Mayor Valerie Keehn has announced a financing plan for the city’s $6.3 million recreation center that does not include property tax revenue.
At a press conference held at City Hall Monday, Aug. 6, Keehn announced that at least 50 percent of the new center could be funded through subdivision, condominium and site plan recreations fees. Pursuant to city law, those fees must be used exclusively for park, playground or other recreational purposes.
`Between 2000 and 2006, the Planning Board collected a total of $382,600 in recreation fees`an annual average of $54,657. I am pleased to report that this revenue is totally enhanced,` said Keehn.
Last year, Keehn introduced legislation that levied recreational fees on all new residential condominium developments requiring site plan review. Before that, a $1,500 fee was levied only on new subdivision projects. `As a result of last year’s action, the city has received $42,000 so far in new, non-property tax revenue,` she said. Keehn estimates that by the end of the year, these fees will produce an additional $170,000.

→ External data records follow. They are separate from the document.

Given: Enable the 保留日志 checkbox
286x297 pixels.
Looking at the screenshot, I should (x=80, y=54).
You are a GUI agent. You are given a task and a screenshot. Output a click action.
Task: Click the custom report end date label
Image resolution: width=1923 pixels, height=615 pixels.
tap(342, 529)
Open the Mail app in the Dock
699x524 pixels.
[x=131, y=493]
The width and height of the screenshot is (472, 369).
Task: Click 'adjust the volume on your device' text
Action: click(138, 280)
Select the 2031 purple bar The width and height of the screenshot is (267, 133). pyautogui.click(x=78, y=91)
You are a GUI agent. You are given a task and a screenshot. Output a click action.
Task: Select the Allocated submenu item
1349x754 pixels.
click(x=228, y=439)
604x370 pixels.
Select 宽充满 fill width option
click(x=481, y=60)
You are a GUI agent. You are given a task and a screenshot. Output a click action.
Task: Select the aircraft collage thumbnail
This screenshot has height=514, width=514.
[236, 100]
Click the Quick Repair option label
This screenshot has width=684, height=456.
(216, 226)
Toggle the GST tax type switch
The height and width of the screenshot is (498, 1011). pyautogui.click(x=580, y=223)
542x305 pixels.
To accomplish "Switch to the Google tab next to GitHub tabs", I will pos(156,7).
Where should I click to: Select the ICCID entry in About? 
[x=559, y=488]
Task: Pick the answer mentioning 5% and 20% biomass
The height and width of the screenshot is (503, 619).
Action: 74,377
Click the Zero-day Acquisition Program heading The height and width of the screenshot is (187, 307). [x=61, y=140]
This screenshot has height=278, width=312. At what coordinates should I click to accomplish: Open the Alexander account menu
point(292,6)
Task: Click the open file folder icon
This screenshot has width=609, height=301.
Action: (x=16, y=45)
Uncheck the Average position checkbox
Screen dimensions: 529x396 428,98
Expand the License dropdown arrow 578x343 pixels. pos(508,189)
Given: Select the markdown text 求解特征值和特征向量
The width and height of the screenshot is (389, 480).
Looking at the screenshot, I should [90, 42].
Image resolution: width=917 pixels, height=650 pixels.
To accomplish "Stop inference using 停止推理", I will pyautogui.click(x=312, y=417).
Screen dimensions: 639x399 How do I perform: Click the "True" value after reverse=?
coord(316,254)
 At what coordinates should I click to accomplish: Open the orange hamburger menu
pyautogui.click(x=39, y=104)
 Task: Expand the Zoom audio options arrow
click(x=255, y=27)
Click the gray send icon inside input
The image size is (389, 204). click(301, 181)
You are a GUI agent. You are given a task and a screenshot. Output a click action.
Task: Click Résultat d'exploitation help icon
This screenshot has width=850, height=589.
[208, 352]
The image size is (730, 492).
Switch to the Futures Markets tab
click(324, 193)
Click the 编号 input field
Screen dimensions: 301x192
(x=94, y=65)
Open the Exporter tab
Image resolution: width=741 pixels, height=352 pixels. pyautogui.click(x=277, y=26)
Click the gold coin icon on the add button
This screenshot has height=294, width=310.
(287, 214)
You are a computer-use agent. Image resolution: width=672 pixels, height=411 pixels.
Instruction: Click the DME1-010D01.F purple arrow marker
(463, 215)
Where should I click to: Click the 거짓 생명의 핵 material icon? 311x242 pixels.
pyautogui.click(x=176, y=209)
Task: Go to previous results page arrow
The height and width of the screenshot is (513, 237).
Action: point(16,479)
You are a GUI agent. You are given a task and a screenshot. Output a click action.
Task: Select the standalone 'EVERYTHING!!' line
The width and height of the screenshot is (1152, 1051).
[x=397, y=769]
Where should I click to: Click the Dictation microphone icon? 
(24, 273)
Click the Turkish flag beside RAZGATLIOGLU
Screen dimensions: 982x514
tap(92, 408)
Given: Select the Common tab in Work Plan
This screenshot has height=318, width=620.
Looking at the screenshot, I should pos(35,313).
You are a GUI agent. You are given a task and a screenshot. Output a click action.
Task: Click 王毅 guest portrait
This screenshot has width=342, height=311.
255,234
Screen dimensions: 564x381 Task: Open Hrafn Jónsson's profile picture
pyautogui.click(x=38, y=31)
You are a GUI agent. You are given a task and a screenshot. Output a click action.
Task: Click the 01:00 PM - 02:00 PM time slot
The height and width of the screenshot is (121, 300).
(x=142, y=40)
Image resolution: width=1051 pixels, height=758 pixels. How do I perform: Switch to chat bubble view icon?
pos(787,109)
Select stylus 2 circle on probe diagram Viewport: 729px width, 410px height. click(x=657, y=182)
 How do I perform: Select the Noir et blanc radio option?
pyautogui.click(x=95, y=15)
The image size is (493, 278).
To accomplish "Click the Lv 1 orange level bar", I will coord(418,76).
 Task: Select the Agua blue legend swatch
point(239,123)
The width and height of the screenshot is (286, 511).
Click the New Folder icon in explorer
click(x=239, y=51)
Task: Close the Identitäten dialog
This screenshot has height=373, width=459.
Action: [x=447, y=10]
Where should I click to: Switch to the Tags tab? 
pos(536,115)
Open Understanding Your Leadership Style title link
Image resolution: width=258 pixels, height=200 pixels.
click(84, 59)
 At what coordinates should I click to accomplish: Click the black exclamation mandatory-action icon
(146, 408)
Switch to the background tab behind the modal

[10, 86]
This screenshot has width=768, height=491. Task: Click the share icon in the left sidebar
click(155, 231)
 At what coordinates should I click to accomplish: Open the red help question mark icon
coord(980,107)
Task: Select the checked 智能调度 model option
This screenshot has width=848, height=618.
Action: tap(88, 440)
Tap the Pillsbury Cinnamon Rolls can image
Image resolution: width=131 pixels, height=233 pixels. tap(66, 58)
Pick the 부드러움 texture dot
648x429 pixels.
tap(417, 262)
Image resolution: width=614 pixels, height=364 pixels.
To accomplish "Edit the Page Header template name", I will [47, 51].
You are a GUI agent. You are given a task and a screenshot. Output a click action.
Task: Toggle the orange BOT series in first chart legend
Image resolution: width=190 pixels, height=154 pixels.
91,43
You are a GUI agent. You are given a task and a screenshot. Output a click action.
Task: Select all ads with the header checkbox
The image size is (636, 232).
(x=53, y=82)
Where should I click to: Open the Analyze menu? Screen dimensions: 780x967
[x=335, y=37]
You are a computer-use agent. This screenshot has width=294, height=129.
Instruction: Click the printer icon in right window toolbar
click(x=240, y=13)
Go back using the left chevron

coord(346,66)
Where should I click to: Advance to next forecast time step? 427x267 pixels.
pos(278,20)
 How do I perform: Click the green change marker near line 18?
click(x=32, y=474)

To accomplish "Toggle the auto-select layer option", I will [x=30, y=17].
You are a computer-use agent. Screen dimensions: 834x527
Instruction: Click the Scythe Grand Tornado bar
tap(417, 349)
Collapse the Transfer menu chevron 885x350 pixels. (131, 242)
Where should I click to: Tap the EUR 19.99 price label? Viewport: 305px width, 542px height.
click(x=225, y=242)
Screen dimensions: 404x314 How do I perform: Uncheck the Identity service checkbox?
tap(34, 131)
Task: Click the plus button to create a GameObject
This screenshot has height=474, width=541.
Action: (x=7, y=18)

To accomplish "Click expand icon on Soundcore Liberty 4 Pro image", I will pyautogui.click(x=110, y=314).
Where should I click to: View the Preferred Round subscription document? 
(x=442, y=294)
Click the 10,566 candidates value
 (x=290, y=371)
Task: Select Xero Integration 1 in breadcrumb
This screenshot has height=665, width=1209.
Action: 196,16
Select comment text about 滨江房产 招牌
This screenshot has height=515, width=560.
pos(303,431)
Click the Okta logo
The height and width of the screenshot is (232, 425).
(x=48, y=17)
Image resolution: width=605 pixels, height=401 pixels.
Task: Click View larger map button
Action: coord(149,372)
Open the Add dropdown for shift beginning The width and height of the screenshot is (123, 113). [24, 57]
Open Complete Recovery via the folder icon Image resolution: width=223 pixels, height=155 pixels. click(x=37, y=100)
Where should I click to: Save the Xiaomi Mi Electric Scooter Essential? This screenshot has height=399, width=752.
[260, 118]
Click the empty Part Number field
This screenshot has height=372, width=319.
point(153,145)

City Department of Recreation Chairman Derrick LaGall said he thinks this plan is a great way to use an existing law to generate revenue for a project that has been on the table for years. `Of course, I wish this could’ve happened a little bit sooner, but now it seems like we can see the light at the end of the tunnel,` he said.
LeGall said groundbreaking for the project would be in the spring of next year.